On 14 January, Warrington embarked upon a two-month cruise to the Mediterranean to participate in 6th Fleet ASW exercises. She returned to Newport on 3 March and resumed her 2d Fleet routine. Her duties included two tours as school ship for the Destroyer School and the ever-present ASW training operations. Regular overhaul commenced on 15 September 1971 and ended on 16 January 1972.

Following overhaul and a brief visit to Newport, Warrington put to sea on 23 January for post-overhaul gunnery drills and refresher training in the Caribbean. She completed those evolutions on 21 March and headed back to Newport for a brief period of local operations before her second deployment to the Far East.

===Return to Pacific Ocean operations===
Departing Newport on 5 June, Warrington headed, via the Panama Canal and Pearl Harbor, for the Mariana Islands. Arriving at Guam on 30 June, she departed Apra Harbor the following day, bound for Subic Bay. She left the Philippines in July and reached Vietnamese waters the same day. During her first period on the gunline, the destroyer conducted gunfire support missions along the coast of the I Corps zone of South Vietnam.

On 15 July, she put into port at Danang briefly and then headed for the coast of North Vietnam to participate in Operation Linebacker. On 16 July, she relieved of Linebacker duty and began her primary blockade and interdiction mission—the destruction of North Vietnamese small craft and observation of communist Chinese merchant shipping. The following morning, while operating in company with and , Warrington came under the rapid and heavy fire of enemy shore batteries. She took prompt evasive action and avoided damage.

===Struck by an underwater explosion===
That same afternoon, at 1316, two underwater explosions close aboard her port side rocked the destroyer. She suffered severe damage in her after fireroom, after engine room, and in the main control room. Her crew enabled her to retire from the area at 10 knots. USS Hull maneuvered alongside to transfer repair personnel, pumps, and shoring equipment to Warrington to address continuing flooding. Before returning to station, Hull also transferred feedwater to help maintain boiler operation, along with several movies for the slow trip. Later, the damage forced her to shut down her propulsion plant and ask Robison for a tow.

Through the night of 17 and 18 July, her crew struggled against flooding caused by ruptured fuel oil and fresh water tanks. The next morning USS Robison turned her over to for the first leg of the trip to Subic Bay. took over from USS Reclaimer on the 20th and towed Warrington safely into Subic Bay on the 24th. Throughout the six-day voyage, Warrington's ship's company worked to keep their ship afloat.
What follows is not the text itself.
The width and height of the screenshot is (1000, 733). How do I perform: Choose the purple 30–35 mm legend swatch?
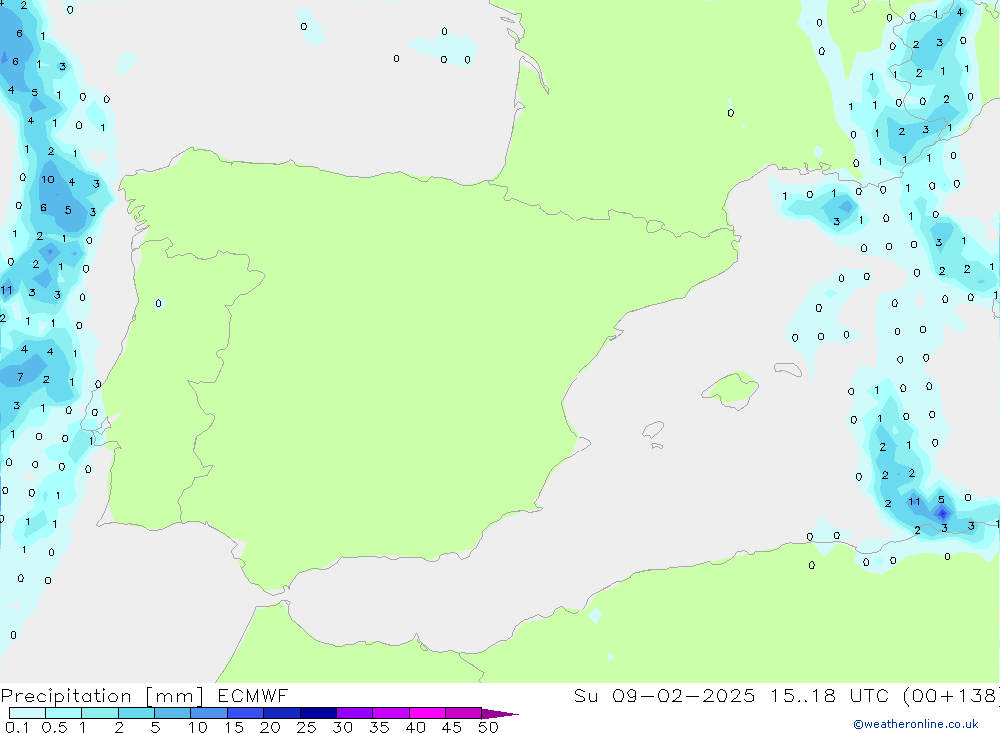click(x=354, y=714)
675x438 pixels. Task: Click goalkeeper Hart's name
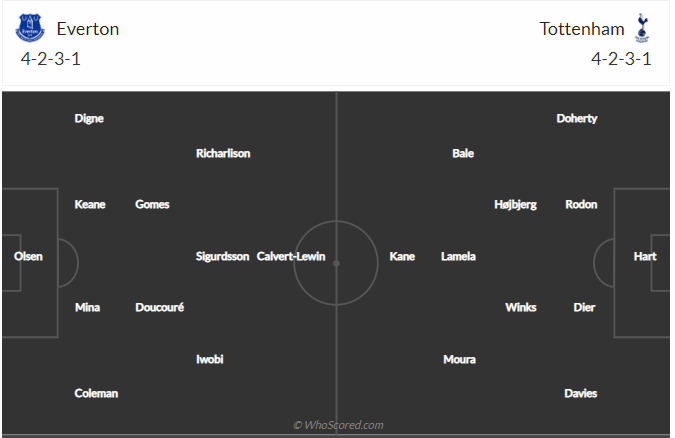[x=645, y=256]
Around 1 December 1972, the Navy announced that Warrington had struck two American Mark 36 mines after finding fragments of a specific fuse on the ship. At the time, officials speculated that the mines had been jettisoned from an aircraft, but apparently the location had not recorded to warn ships of the location. According to the account of a retired chief mineman, who worked at Naval Magazine Subic Bay converting Mk 82 bombs to Mk 36 mines during that time period, the ship disregarded warning messages and entered a known area where aircraft jettisoned bombs and mines.

==Unfit for further Naval service==
For a month after her arrival, the ship repair facility at Subic Bay worked to improve her habitability and ensure watertight integrity. At the end of August, a board of inspection and survey found her to be unfit for further naval service. On 30 September 1972, Warrington was decommissioned at Subic Bay, and she was struck from the Navy list. On 24 April 1973, she was sold to the Taiwan Navy for cannibalization and scrapping.

==Honors and awards==
Warrington (DD-843) received two battle stars for service in the Vietnam War.

Warrington and her crew received the following awards, chronologically:
- Navy Expeditionary Medal, relating to Cuba, for 3 periods in 1961 and 1962.
- Armed Forces Expeditionary Medal, relating to Cuba, for 11 November 1962 and 5 to 18 December 1962.
- Vietnam Service Medal, for 4 separate periods between 18 November 1966 and 29 March 1967 and a period in July 1972.
- Combat Action Ribbon, for 17 July 1972.